SET EXERCISE -> Update the passage of the reading note below starting at "d_k = query.size(-1)" and ending at "scores = scores.softmax(-1)". Write it out again with each "scores" changed to "attn".

## BEGIN DOCUMENT SEGMENT

# Reading note for "Attention Is All You Need"

In [1]:
import torch
import torch.nn as nn
import torch.nn.functional as F
import math
import matplotlib.pyplot as plt
from Model import Transformer, get_pad_mask, get_subsequent_mask

In [2]:
# Make some fake data
torch.manual_seed(0)

BATCH_SIZE = 16
MAX_LEN_SEQ = 100
LEN_SRC = 100
LEN_TGT = 100
D_WORD_VEC = 512

src_word = torch.rand(BATCH_SIZE, LEN_SRC).long()
tgt_word = torch.rand(BATCH_SIZE, LEN_TGT).long()
# pc = torch.rand(100, 3)

In [3]:
# Hyperparameters

# number of encoder/decoder layers
NUM_LAYER = 6

# The dimensionality of input and output for EncoderDecoder model
D_MODEL = 512

# number of heads/parallel attention layers
NUM_HEAD = 8

# The dimensionality of qurey and key in each head
D_K = D_MODEL // NUM_HEAD
# print(d_k)

# The dimensionality of value in each head (could be different from d_k)
D_V = D_K

# The dimensionality of inner-layer for Position-wise Feed-Forward Network(FFN)
D_FF = 2048

In [4]:
transformer = Transformer(len_src_vocab=LEN_SRC,
                 len_tgt_vocab=LEN_TGT,
                 d_word_vec=D_WORD_VEC,
                 d_model=D_MODEL,
                 num_head=NUM_HEAD,
                 num_layer=NUM_LAYER,
                 d_k=D_K,
                 d_v=D_V,
                 d_ff=D_FF,
)
pred = transformer(src_word, tgt_word)
print(f"pred: {pred.shape}")

enc_output: torch.Size([16, 100, 512])
enc_src_mask: torch.Size([16, 100, 100])
trans_src_word: torch.Size([16, 100])
trans_src_mask: torch.Size([16, 100, 100])
transf_enc_output: torch.Size([16, 100, 512])
trans_dec_output: torch.Size([16, 100, 512])
seq_pred: torch.Size([16, 100, 100])
pred: torch.Size([16, 100])


In [4]:
emb = nn.Embedding(LEN_SRC, D_WORD_VEC)
src_emb = emb(src_word)
print(f"src_emb: {src_emb.shape}")

# # linear project input x into corresponding dimentionalities
# Wq = nn.Linear(d_x, d_model)
# Wk = nn.Linear(d_x, d_model)
# Wv = nn.Linear(d_x, d_model)

# query = Wq(x)
# key = Wk(x)
# value = Wv(x)

# print(f"query: {query.shape}, \nkey: {key.shape}, \nvalue: {value.shape}")

src_emb: torch.Size([16, 100, 512])


In [5]:
class ScaledDotProductAttention(nn.Module):
    
    """
    Compute Scaled Dot Product Attention
    """

    def __init__(self, dropout):
        super(ScaledDotProductAttention, self).__init__()
        self.dropout = nn.Dropout(dropout)

    def forward(self, query, key, value, mask=None):
    
        d_k = query.size(-1) # [batch, len, d_k]

        scores = torch.matmul(query, key.transpose(-2, -1)) / math.sqrt(d_k)

        if mask is not None:
            scores = scores.masked_fill(mask == 0, -1e9)

        scores = scores.softmax(-1)

## END DOCUMENT SEGMENT
## BEGIN DATA SECTION

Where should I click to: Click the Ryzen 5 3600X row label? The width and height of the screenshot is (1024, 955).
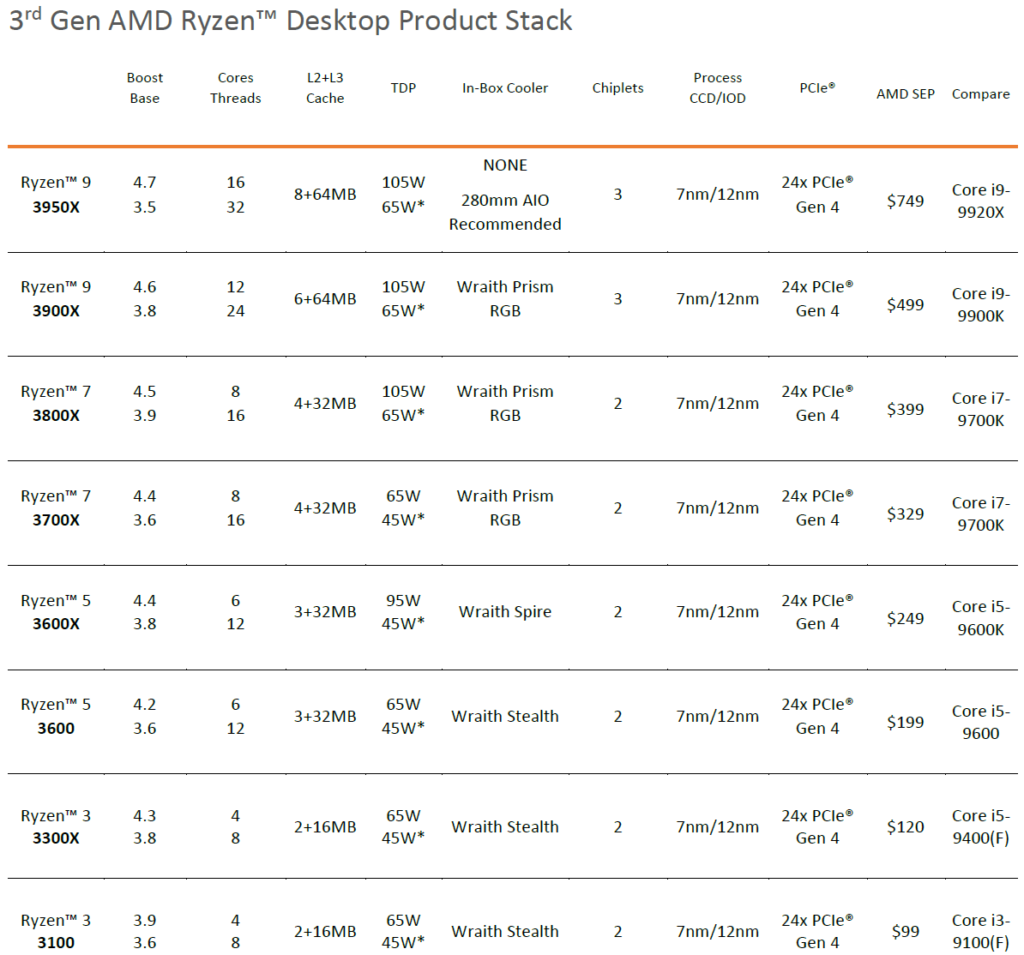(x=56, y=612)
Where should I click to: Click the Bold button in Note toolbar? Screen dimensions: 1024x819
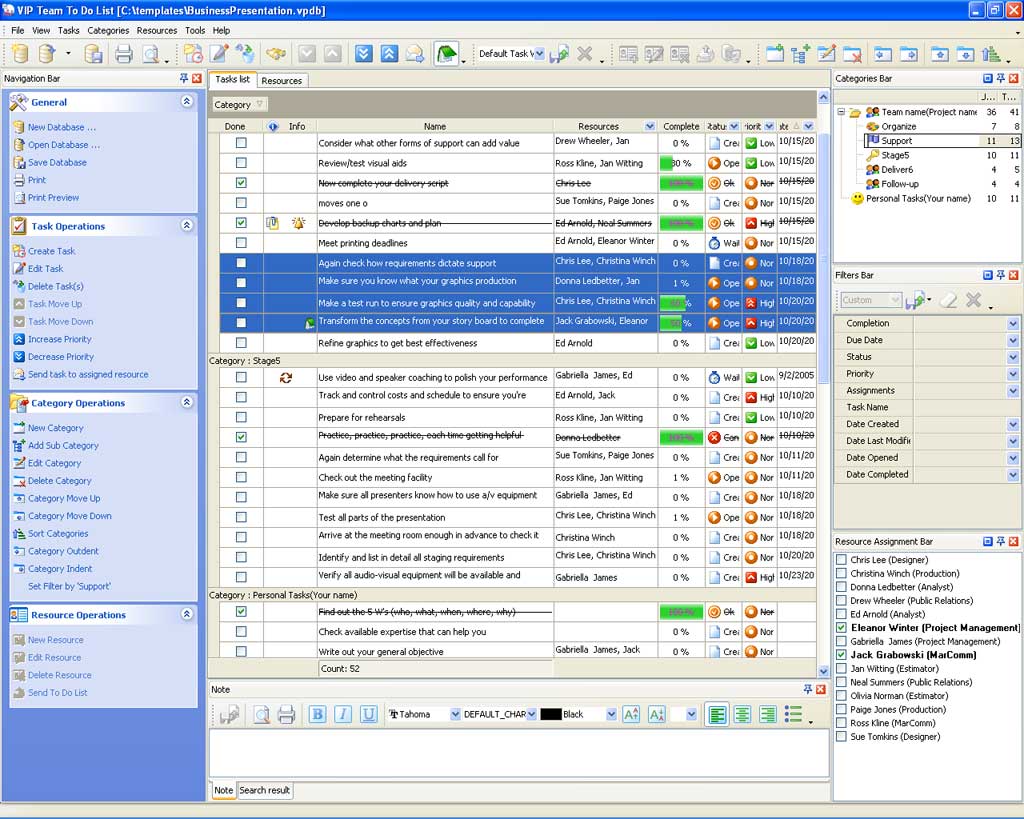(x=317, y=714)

## END DATA SECTION

SOLUTION FOR THIS PROBLEM ->
d_k = query.size(-1) # [batch, len, d_k]

        attn = torch.matmul(query, key.transpose(-2, -1)) / math.sqrt(d_k)

        if mask is not None:
            attn = attn.masked_fill(mask == 0, -1e9)

        attn = attn.softmax(-1)